Simon Callow is starring as Coward and writing about Coward as he arrives on Tyneside.

IT'S not 'either' writing, directing or appearing as Gary Essendine in Noel Coward's Present Laugher it's AND, " says Simon Callow correcting me with a laugh about his workaholic lifestyle.

The 57-year-old actor is juggling so many major projects at the moment that is seems almost insulting to mention his recent appearance in ITV1's highly-popular Midsomer Murders as an over-sexed demon doctor. Yet millions will have spotted the actor, still remembered as the 'Stop all the clocks. . .' subject of John Hannah's grief in Four Weddings And a Funeral, who has conquered everything from Shakespeare to the West End's The Woman In White.

"They sent me the script and I was rather pleased with playing a chainsmoking, marijuana-puffing, womanising GP, which was a wonderful paradox. I've never confined myself to any genre and if I thought I had the capacity I'd do stand-up comedy on the end of the pier, " he laughs.

Next week he's treading the boards at Newcastle's Theatre Royal and discussing a possible extension of the run into the West End. But that may depend on the gregarious actor's workload. He says: "This month is a bit of a bugger because I've got a book coming out (the second of his Orson Welles trilogy) called Hello Americans and I'm writing the second draft of a screenplay about Noel Coward and Gertrude Lawrence for HBO in America and I'm trying to write the first episode of a documentary series about great opera houses for Australian TV, " he says. Simon admits he has to abandon all that in his hotel room 'and mentally close down all those files' so he can become Gary Essendine, which Callow believes offers a big insight into the real world of Noel Coward. "It's a wonderful part.

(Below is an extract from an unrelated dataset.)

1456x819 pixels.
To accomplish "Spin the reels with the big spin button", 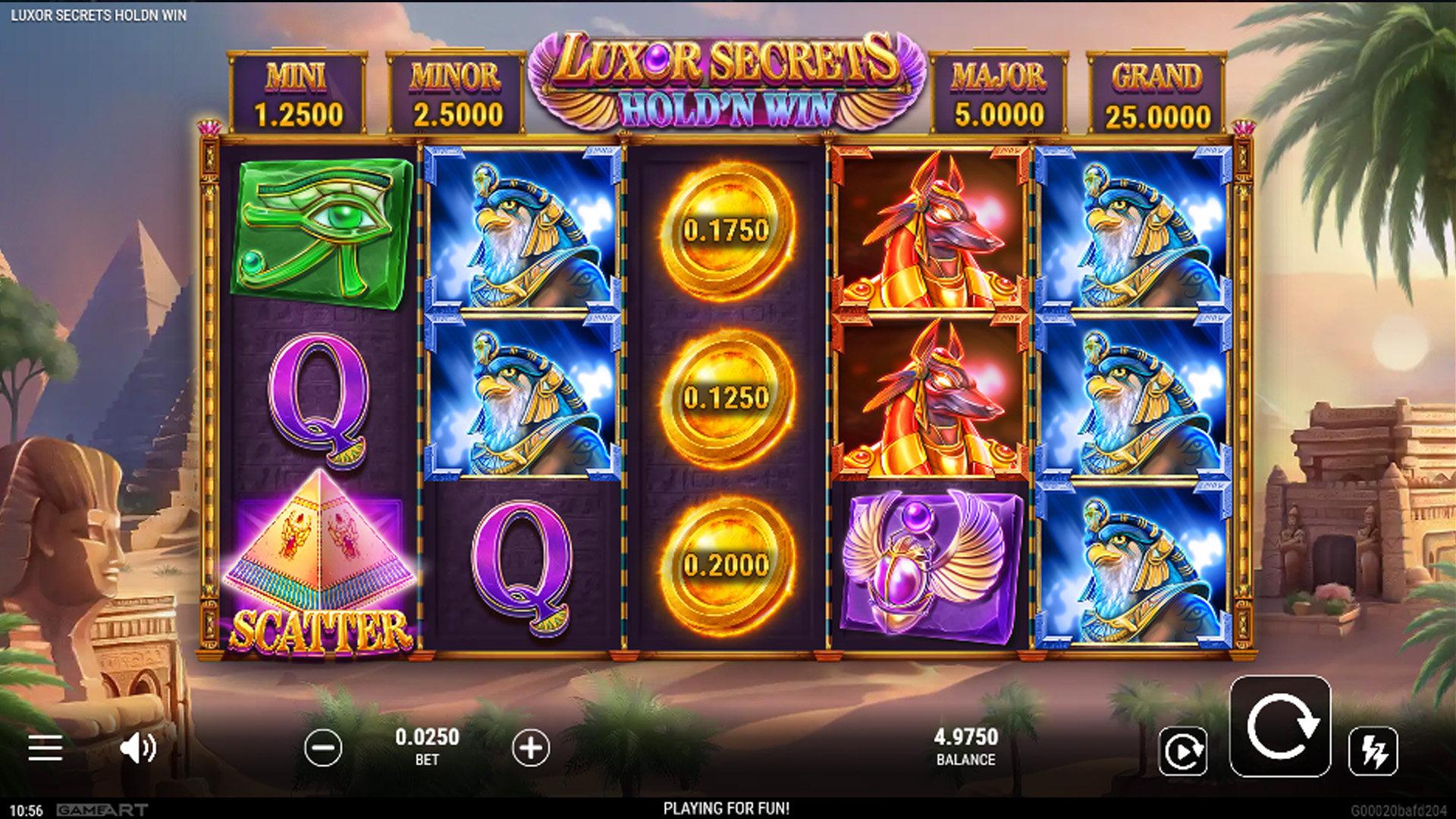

He not only created a wonderful performing vehicle but seized the opportunity to tell a little about certain aspects of his life.

Unexpectedly it's a rather realistic portrait of an actor-manager.

"The gender is bent so to speak because his affairs with the girls were affairs with boys but the essence of the play is about the wisdom of having affairs within your working circle. . . the answer, fairly clearly, is no. He's also brave enough to describe himself as being on the point of middle age and losing his hair and behaving fecklessly for someone in his position."

Simon admits he's puzzled as to why this is his Coward debut having read his plays since he was 15 and seen every production he could.

"He combines a certain sentimentality and romanticism with a real rebarbative wit and anarchy which is always there, a madness waiting to break out at any time. Coward picked his words with tweezers and they are beautifully chosen for rhythm and assonance and the clash of the consonants are carefully thought out, " he says.

Simon explains he's made no attempt to impersonate Coward's clipped mannered diction and comments: "It was the result of his mother being rather deaf which made him develop a precise manner of speech. She was quite deaf in one ear and not very reliable in the other, but there's no point in me trying to reproduce that sound."

Having been hand-picked to write and direct the HBO TV film about Coward and Gertrude Lawrence, Simon remains remarkably modest about his artistic output. But is there a danger he might end up with an American actor trying to avoid mangling the English language?

"If I'm directing it as well they'll be nobody mangling anything, " he laughs .

And life isn't all work and no play.

So far Simon has collected between four and five thousand classical CDs while wandering the streets in between projects. "And nothing piled on the floor so far, " he adds proudly.